Personal information
- Full name: Hinidumage Dhammika Niroshana
- Born: 22 February 1983 Galle, Sri Lanka
- Died: 16 July 2024 (aged 41) Ambalangoda, Sri Lanka
- Batting: Right-handed
- Bowling: Right-arm fast-medium

Domestic team information
- 2000: Sri Lanka U-19s
- 2001–2002: Singha Sports Club
- 2003: Chilaw Marians Cricket Club
- 2003–2004: Galle Cricket Club

Career statistics
| Competition | First-class | List A |
| Matches | 12 | 8 |
| Runs scored | 269 | 48 |
| Batting average | 14.94 | 16.00 |
| 100s/50s | 0/0 | 0/0 |
| Top score | 47* | 27 |
| Balls bowled | 874 | 204 |
| Wickets | 19 | 5 |
| Bowling average | 26.84 | 29.40 |
| 5 wickets in innings | 0 | 0 |
| 10 wickets in match | 0 | 0 |
| Best bowling | 4/33 | 2/18 |
| Catches/stumpings | 4/– | 0/– |
- Source: Cricinfo

= Dhammika Niroshana =

Sri Lankan cricketer (1983–2024)

Hinidumage Dhammika Niroshana (22 February 1983 – 16 July 2024) was a Sri Lankan cricketer.
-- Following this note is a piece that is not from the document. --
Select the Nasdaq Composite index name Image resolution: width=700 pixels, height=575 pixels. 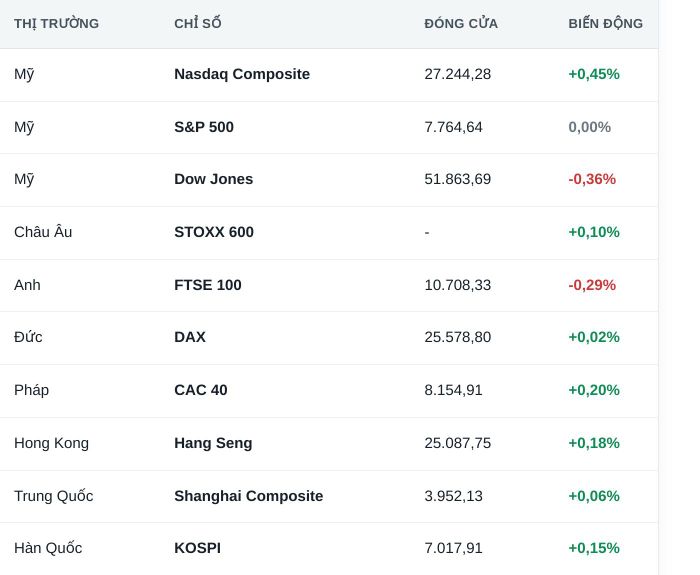tap(242, 74)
He made his debut for the Sri Lanka Under 19s against Singapore in 2000. He continued playing Under 19 Test and ODI cricket for two years (captaining the side on ten occasions, but winning only one match) before making his senior First-class debut; for the Sri Lanka Schools XI. He went on to appear in domestic Sri Lankan cricket for Chilaw Marians Cricket Club and Galle Cricket Club. He was an old boy of Sri Devananda College, Ambalangoda.

Niroshana played as a bowler, with a healthy bowling average of under 30 in First-class, List A and both Under 19 forms of the game.

Niroshana was murdered on 16 July 2024, when he was shot dead in front of his home in Kandewatte, Ambalangoda. He was 41.